The Peace Corps’ Web site encouraged individuals to participate in their programs after September 11, calling on them to “continue our work.” Messages of support from colleagues in host countries were posted, and Peace Corps volunteers serving during the attacks responded that they felt supported and comforted by host villages. One individual serving in Bulgaria wrote the following:
I am not in America to see and experience what Americans are truly facing, but as an American serving abroad, I see and feel the support of the world, who is standing beside us with amazing vigor. America shall overcome this, one step at a time. And, as America rises to victory, hundreds of Peace Corps volunteers are scattered in nations throughout the world, serving and forming relationships and bonds with millions of people, who are all standing behind a much-admired country of freedom, opportunity, and security 100%. Both mine and Bulgaria’s thoughts and prayers are with you all.65
The site encouraged its visitors to get involved – especially returned volunteers who had first-hand experience with learning about and living in another culture. Additionally, the site provided links to the FirstGov and American Liberty Partnership sites for more information about how individuals could help.
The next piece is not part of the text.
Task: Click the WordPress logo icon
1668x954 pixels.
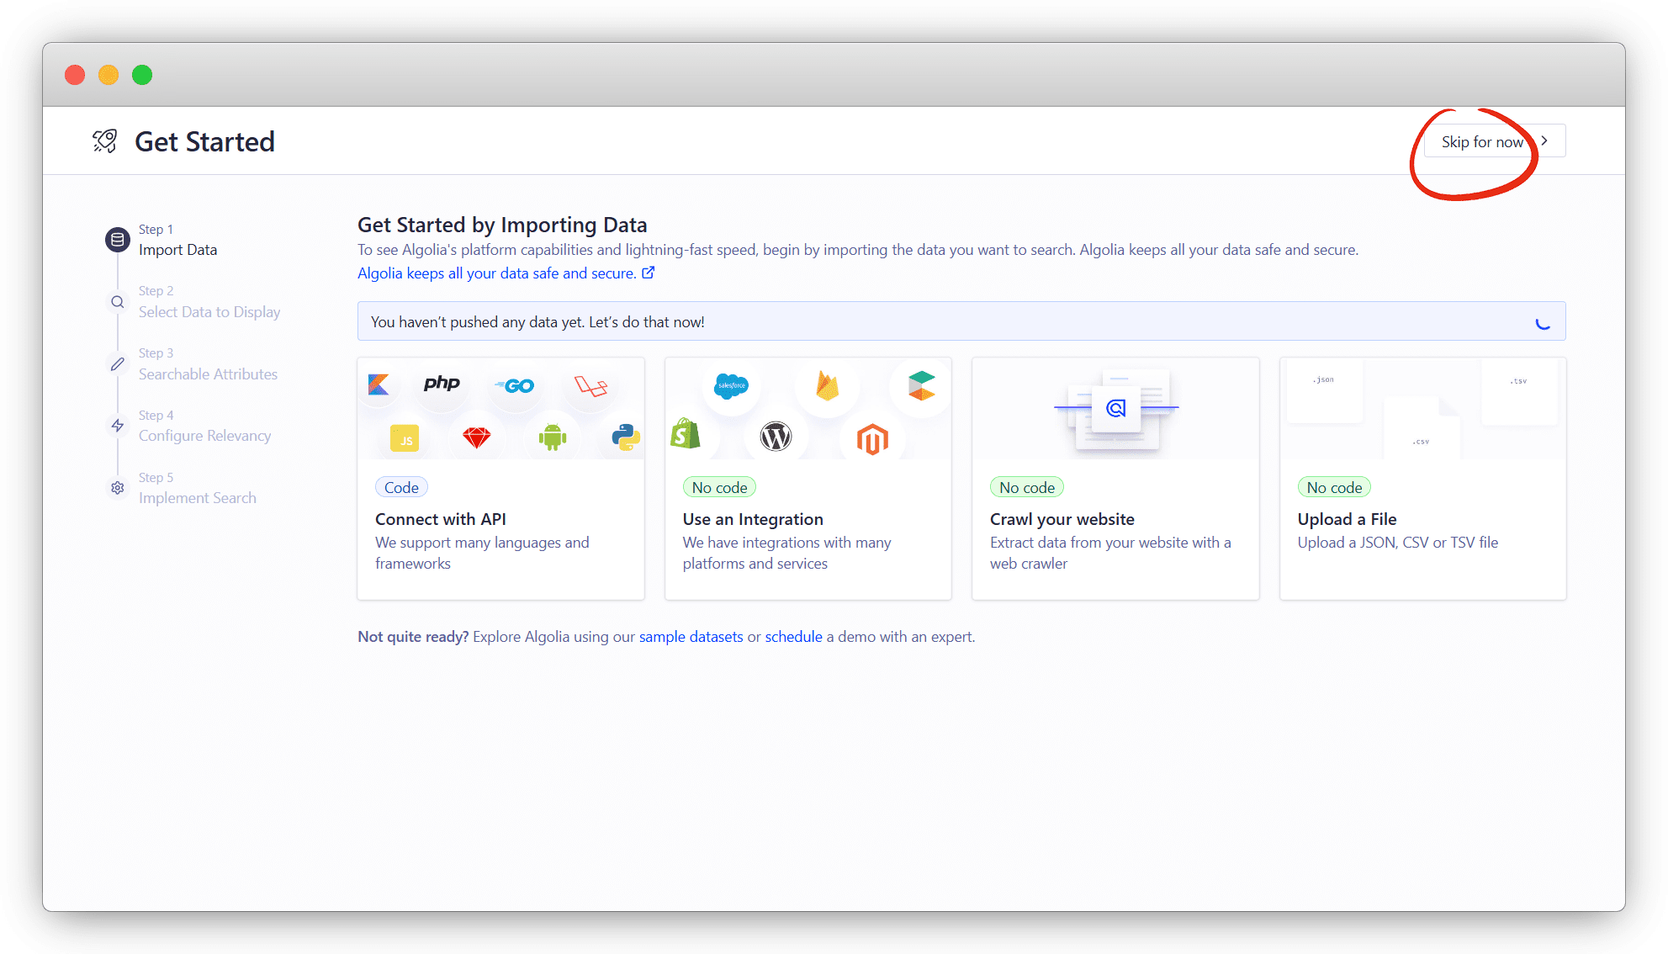Action: pos(776,436)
Some government Web sites, like those for the Senate and the House of Representatives, provided minimal information about the attacks outside of their press release section. During the anthrax attacks, the House of Representatives’ site had a small notice containing information about the building’s safety and provided links to the Center for Disease Control (CDC) and the Postal Service, but this was the only indication that the site’s producers had updated it since September 11.66
The Web sites of two committees heavily involved in the aftermath of September 11, the Senate Foreign Relations Committee and the Senate Intelligence Committee had little or no content about the attacks.67 These omissions are surprising in light of these organizations’ high visibility in the public sphere. However, individual members of U.S. legislative bodies, like Senator Hillary Clinton from New York, were quick to respond to the attacks, providing a plethora of information on their sites for victims and for those interested in donating to the relief efforts.68
Interestingly, none of the government sites that reviewed for this study allowed visitors to advocate for a particular political response to the attacks. While some sites did provide email addresses for government officials, no government-produced site encouraged individuals to contact their representatives and express their opinions or policy preferences in the aftermath of the attacks.